■ **TASK PROMPT**:
Return all the records, each one exactly as given.

Stored data:
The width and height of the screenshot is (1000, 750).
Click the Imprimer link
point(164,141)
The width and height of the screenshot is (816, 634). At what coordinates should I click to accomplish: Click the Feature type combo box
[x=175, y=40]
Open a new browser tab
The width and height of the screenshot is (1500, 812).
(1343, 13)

■ **RESPONSE BOX**:
The width and height of the screenshot is (1000, 750).
Click the Imprimer link
point(164,141)
The width and height of the screenshot is (816, 634). At what coordinates should I click to accomplish: Click the Feature type combo box
[x=175, y=40]
Open a new browser tab
The width and height of the screenshot is (1500, 812).
(1343, 13)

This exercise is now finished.